:: EXCERPT TO READ ::
++++++
Storyville. Murder in the Bush: Cold Case Hammarskjöld, BBC 4, BBC iPlayer, director Mads Brügger.

https://www.bbc.co.uk/iplayer/episode/m000bpkm/storyville-murder-in-the-bush-cold-case-hammarskjold

Mads Brügger and private investigator Göran Björkdahl try to solve the cold case, the death of United Nations Secretary-General Dag Hammarskjöld in 1961. His plane crashed in the Congo killing the Secretary-General and all passengers. Brügger plays the role of amiable fool as he guides the viewer through a number of conspiracy theories of whodunnit.

He, for example, admits to hiring two black secretaries to type out his notes and dictates his story to them. They act as muses, have no knowledge of each other, but he solicits their opinions and weaves it into his ongoing narrative.

The Congo is a killing field where Joseph Conrad’s Heart of Darkness was largely based. King Leopold II of Belgium ran it as his personal fiefdom. He used natives as slaves and looted ivory and rubber on an industrial scale. Millions were murdered and slaves who failed to make their target of rubber tapped had their hands cut off. At the end of the nineteenth and start of the twentieth century when black men were regarded as beasts of burden King Leopold II’s reign was regarded as a byword for cruelty.

Brügger’s investigation uncovered a possible lead. A Belgium mining conglomerate had funded an insurrection in which stooges in their employ would cede from the Democratic Republic of Congo. In that way the Belgium conglomerate would still profit from their mines in the region. Dag Hammarskjöld had sent in UN troops, but they’d lost the ground war and were withdrawn.  Dag Hammarskjöld was on his way to broker a peace deal, but UN involvement had upset other major powers.

Brügger suggests the American CIA had field operatives who knew in advance the plane would be shot down. MI6 and British agents were also in the field. A Belgian pilot who had fought for the British during the second world war flew a British fighter plane, bought by the Belgian-mining corporation (one of two) and allegedly shot down the plane carrying the Secretary General as it landed at the Congolese airport.

Most dramas have the main plot and other sub-plots that play out and strengthen the main narrative. Here we have something innocuous, the presence of a white man in a white suit. Our two bumbling investigators track him to South Africa. He called himself a commander of some shadowy British naval association with links back to before the nineteen century. He had a gilt uniform and tricorn hat. He was dead now.
++++++
:: PROMPT ::
According to the review, why did the Belgian mining conglomerate fund an insurrection in the Congo?

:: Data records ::
++++++
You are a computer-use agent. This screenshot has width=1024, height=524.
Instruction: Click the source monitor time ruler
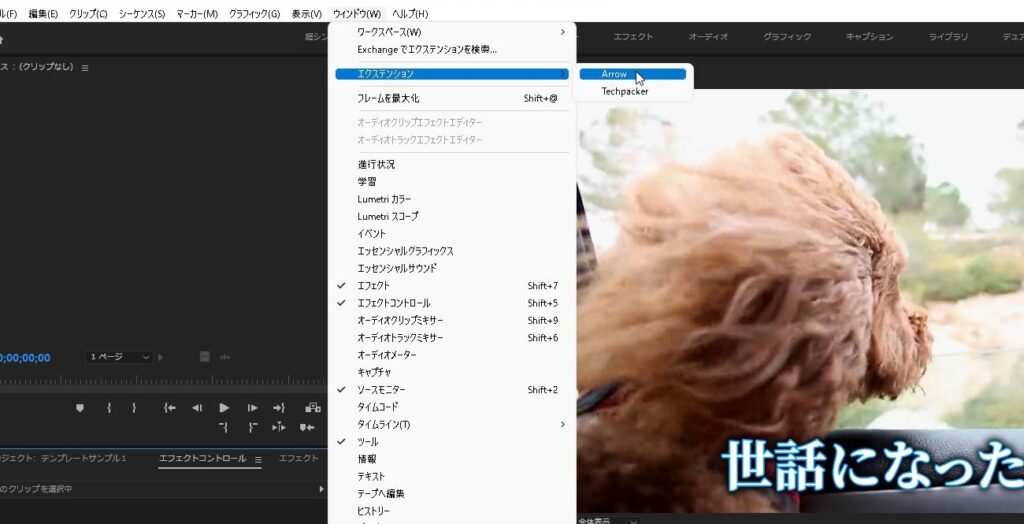coord(160,380)
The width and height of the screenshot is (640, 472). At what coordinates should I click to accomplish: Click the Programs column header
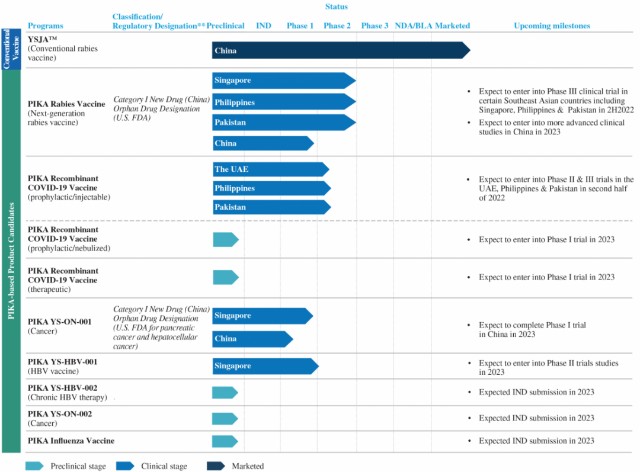[47, 24]
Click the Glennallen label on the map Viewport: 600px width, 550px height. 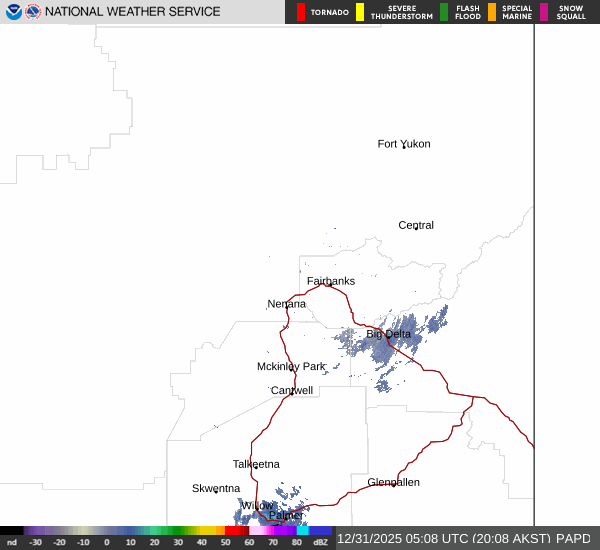pos(393,482)
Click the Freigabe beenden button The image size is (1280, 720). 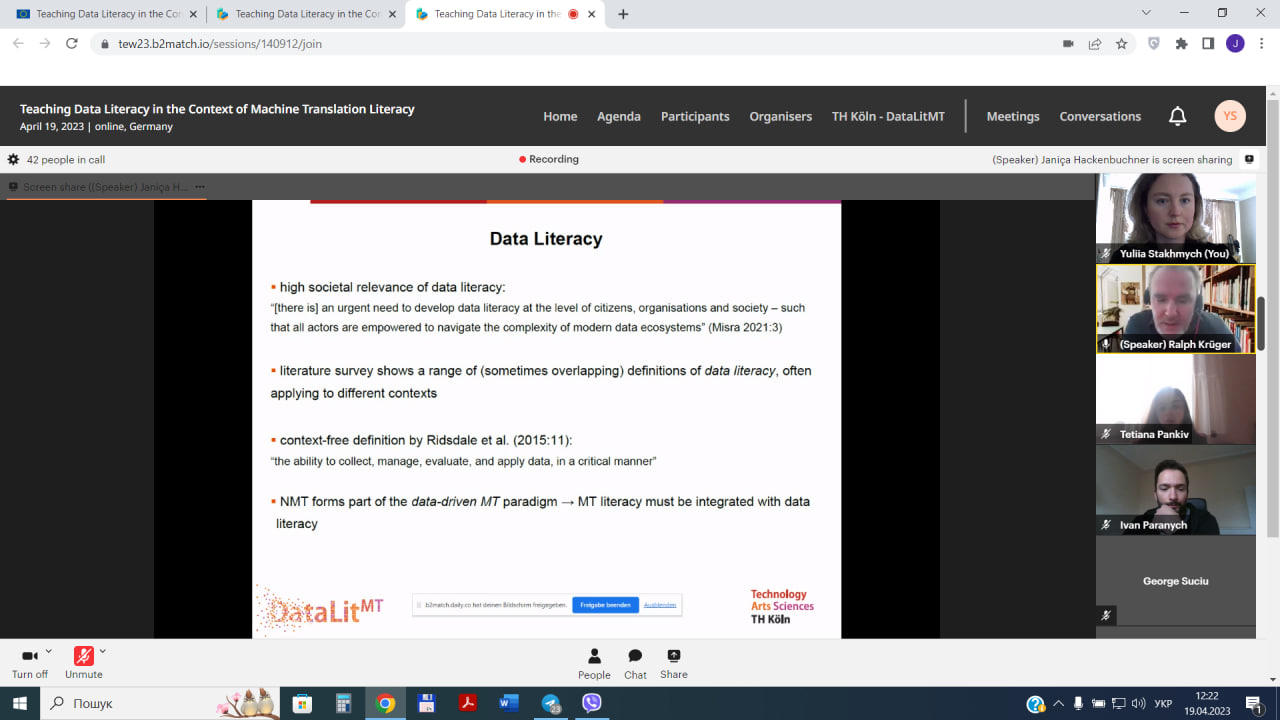(605, 605)
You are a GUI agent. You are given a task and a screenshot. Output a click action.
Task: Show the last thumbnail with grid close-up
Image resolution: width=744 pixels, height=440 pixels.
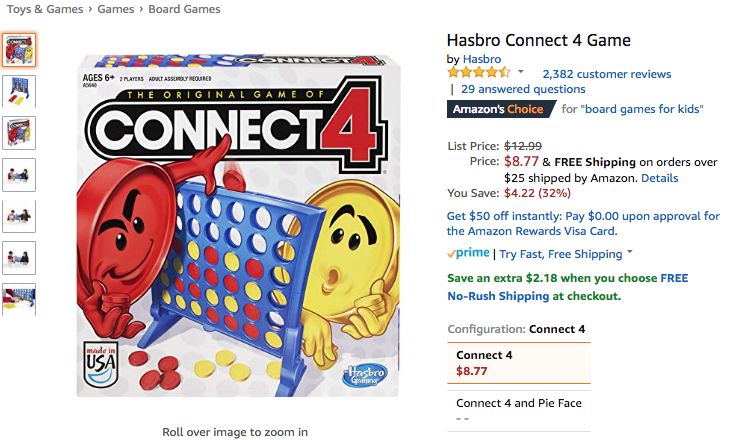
++++++
:: WRITTEN REPLY ::
It funded the insurrection so that stooges in its employ would break away from the Democratic Republic of Congo. That way the conglomerate would still profit from its mines in the region.